It's pretty common around here for horse owners to dig a deep hole or two in the fall before the ground freezes and cover it up with plywood 'just in case.' If you don't need it, great. If you do, it's a lot easier than digging or trying to find someone to dig a hole in frozen ground at short notice. 

Slaughter for US human consumption might be feasible for, say, mustangs that have been in a holding pen and not medicated for a documented period of time, but most horses have been given some sort of medication/dewormer that makes them unfit for human consumption, so unless those same horses are kept in a feedlot for 3-6 months, they won't be entering the commercial food chain even if it was seen as a viable option for meat. So then, we have the ethical dilemma of keeping old, suffering horses alive for months to let drugs clear their systems or only using young, healthy horses.
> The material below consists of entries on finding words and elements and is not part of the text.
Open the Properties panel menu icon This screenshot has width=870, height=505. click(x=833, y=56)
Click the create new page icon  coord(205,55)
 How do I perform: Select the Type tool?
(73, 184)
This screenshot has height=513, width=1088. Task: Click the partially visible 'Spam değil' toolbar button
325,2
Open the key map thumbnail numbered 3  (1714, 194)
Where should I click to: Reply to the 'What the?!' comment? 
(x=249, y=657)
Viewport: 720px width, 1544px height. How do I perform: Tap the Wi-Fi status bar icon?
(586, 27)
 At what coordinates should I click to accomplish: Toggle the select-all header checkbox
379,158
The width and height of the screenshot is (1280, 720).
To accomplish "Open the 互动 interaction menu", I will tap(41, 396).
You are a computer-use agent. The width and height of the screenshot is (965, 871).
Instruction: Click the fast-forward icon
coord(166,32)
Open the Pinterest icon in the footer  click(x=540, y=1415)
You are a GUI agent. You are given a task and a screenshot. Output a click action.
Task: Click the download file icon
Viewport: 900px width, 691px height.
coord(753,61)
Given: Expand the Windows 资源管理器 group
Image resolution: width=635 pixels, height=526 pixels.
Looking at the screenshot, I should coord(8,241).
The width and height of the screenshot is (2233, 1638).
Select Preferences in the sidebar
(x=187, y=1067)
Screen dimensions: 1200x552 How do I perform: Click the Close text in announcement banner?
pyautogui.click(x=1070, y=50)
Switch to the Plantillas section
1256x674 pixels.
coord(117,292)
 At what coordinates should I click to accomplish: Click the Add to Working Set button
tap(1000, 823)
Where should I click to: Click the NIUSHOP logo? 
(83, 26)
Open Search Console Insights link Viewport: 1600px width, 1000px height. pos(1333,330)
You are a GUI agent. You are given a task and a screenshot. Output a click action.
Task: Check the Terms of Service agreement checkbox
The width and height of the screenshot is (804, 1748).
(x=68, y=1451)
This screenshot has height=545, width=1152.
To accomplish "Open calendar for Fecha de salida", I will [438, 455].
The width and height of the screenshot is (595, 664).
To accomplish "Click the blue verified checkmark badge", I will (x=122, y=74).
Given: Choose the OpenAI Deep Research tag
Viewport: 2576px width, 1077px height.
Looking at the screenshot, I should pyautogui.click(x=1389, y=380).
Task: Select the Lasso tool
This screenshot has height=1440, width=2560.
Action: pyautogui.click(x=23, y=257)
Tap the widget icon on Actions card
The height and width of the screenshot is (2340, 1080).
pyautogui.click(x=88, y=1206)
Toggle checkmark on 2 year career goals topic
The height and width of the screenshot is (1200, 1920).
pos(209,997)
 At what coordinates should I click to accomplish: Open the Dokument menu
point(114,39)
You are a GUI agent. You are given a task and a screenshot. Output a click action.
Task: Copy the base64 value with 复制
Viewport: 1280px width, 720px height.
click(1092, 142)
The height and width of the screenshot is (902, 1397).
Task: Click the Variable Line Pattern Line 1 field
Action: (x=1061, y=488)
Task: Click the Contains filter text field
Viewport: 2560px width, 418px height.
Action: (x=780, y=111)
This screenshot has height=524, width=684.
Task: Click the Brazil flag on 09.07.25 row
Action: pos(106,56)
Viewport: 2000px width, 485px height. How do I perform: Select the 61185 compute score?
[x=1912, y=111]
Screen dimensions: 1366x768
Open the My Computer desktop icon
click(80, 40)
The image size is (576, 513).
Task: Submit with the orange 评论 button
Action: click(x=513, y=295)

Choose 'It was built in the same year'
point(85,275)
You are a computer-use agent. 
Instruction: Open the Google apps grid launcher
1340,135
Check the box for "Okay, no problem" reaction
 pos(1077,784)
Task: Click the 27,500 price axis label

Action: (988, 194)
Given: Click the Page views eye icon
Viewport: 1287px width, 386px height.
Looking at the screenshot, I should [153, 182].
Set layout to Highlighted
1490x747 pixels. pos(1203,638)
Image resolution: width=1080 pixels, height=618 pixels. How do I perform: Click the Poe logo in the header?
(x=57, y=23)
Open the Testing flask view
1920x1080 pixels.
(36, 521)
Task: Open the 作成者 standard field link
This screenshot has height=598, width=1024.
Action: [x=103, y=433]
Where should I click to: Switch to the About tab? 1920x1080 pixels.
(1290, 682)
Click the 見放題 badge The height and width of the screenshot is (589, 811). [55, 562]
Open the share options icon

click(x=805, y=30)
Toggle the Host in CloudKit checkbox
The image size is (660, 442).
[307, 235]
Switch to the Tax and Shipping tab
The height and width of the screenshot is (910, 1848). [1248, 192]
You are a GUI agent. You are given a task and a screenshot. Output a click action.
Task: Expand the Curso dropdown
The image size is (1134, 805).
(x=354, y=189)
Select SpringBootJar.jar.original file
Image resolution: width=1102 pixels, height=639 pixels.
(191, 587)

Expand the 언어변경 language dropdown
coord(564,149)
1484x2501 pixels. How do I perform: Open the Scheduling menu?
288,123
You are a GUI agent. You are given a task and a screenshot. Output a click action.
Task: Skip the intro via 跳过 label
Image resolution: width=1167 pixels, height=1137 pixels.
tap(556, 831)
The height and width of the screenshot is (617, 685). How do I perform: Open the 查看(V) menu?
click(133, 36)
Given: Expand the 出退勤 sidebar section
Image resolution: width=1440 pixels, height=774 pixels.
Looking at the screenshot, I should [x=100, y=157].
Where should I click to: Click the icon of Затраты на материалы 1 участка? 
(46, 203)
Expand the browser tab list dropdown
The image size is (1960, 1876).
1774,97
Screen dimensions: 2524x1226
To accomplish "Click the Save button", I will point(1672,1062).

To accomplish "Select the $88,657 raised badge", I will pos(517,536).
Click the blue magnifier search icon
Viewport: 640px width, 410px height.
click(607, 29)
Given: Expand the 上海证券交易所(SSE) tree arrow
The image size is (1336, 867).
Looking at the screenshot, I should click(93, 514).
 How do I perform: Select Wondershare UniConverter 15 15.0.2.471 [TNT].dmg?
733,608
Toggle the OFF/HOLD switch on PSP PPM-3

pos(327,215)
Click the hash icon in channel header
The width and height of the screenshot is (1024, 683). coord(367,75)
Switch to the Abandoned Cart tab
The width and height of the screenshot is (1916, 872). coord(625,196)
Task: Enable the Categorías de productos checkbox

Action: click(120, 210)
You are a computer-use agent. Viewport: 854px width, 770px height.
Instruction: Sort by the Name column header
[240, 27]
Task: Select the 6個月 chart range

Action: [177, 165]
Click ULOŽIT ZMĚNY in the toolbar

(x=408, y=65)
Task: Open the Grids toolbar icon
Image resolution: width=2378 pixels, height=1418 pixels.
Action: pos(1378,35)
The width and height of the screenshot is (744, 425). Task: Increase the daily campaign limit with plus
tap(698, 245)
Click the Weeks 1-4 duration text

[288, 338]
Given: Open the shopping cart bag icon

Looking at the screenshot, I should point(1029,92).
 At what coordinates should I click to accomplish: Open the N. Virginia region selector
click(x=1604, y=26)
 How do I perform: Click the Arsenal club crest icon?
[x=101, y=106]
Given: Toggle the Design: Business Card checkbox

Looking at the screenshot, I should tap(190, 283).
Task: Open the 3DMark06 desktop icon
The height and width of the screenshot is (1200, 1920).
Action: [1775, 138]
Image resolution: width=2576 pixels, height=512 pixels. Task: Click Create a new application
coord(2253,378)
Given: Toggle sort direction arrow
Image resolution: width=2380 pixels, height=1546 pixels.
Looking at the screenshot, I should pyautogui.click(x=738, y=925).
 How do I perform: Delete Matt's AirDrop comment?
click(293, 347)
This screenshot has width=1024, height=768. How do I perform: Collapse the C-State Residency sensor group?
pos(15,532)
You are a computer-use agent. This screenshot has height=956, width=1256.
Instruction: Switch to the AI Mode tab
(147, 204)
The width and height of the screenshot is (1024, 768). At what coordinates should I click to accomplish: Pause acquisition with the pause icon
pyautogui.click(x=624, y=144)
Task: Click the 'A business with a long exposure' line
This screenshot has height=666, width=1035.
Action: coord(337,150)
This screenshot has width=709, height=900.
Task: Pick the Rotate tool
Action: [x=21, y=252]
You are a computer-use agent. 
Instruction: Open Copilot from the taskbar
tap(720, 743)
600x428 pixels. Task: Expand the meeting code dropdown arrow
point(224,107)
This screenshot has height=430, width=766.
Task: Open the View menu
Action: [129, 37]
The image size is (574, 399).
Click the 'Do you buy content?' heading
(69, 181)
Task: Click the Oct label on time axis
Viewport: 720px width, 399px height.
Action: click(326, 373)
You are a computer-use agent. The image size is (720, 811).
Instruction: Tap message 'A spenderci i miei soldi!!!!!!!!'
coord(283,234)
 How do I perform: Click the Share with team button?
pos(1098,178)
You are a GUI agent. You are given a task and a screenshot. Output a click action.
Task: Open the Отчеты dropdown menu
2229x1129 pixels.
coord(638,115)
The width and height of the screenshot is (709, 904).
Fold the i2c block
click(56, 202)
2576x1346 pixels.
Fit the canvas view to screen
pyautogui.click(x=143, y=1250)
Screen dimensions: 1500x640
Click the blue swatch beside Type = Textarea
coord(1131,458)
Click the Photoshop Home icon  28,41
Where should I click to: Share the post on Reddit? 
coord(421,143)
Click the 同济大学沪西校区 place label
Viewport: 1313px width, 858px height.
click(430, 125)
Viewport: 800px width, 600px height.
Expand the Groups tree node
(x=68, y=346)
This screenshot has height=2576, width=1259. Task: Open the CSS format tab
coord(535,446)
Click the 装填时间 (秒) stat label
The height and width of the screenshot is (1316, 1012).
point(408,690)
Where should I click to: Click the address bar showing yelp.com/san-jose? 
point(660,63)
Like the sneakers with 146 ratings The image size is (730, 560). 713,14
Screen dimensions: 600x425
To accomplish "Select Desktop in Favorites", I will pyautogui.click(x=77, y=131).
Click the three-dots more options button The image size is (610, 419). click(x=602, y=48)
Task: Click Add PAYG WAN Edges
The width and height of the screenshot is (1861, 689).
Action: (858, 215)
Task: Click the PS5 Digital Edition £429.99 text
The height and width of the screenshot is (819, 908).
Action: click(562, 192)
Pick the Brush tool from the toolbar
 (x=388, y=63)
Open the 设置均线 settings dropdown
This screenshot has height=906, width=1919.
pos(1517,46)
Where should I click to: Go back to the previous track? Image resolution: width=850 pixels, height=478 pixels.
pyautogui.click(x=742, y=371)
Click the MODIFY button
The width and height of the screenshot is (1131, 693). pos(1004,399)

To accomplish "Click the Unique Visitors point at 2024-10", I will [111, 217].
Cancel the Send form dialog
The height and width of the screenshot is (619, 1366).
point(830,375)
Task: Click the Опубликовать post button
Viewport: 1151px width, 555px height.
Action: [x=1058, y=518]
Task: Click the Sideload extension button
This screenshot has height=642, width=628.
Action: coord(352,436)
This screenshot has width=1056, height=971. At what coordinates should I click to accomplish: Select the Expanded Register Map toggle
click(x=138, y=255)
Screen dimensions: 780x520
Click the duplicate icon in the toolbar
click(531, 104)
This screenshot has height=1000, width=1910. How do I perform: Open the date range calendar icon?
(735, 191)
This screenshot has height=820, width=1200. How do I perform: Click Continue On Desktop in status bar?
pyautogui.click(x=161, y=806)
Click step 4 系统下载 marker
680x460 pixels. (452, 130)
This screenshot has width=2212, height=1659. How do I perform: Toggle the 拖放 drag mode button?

And even if that happens (which it won't) there still isn't a viable option for old, lame, sick animals.


----------



## AnitaAnne (Oct 31, 2010)

SilverMaple said:


> It's pretty common around here for horse owners to dig a deep hole or two in the fall before the ground freezes and cover it up with plywood 'just in case.' If you don't need it, great. If you do, it's a lot easier than digging or trying to find someone to dig a hole in frozen ground at short notice.
> 
> .


This is a smart idea!! Good planning. 

Here the ground never freezes, and we get a snowfall or maybe even two (!) every couple of years. 

Several of the large animal vets here have large property. One has sheep, one has cattle, and one has cattle and some Haffies that are trained to drive. The last one buries all the cats, dogs, goats, horses, whatever on his property. He doesn't send them out. 

The (exclusively) equine vet here buries the horses in a farmers field that he has an agreement with. 

I will have to plan ahead for my 28yr old and my 22yr old, because my property is on the side of a mountain and don't believe a big enough hole could be dug in all the rock.


----------



## AnitaAnne (Oct 31, 2010)

I do appreciate that most of the posters on here are trying to find solutions to the problem. Most are polite and respectful of others opinions, which is a blessing especially considering what a volatile topic this can become.

I do believe that it is our duty to treat all God's creatures with dignity and respect. 

Would be interested in forming a list of all the states or countries that have (or don't have) legislation addressing these issues.

Will start by saying in *Alabama*, horses can be buried and it doesn't matter if the horse is humanely euthanized by a vet or a bullet used by the owner. 

Will state that I have never met anyone here that *hasn't buried *a horse (that had to be pts or that died of old age). It is the accepted means. 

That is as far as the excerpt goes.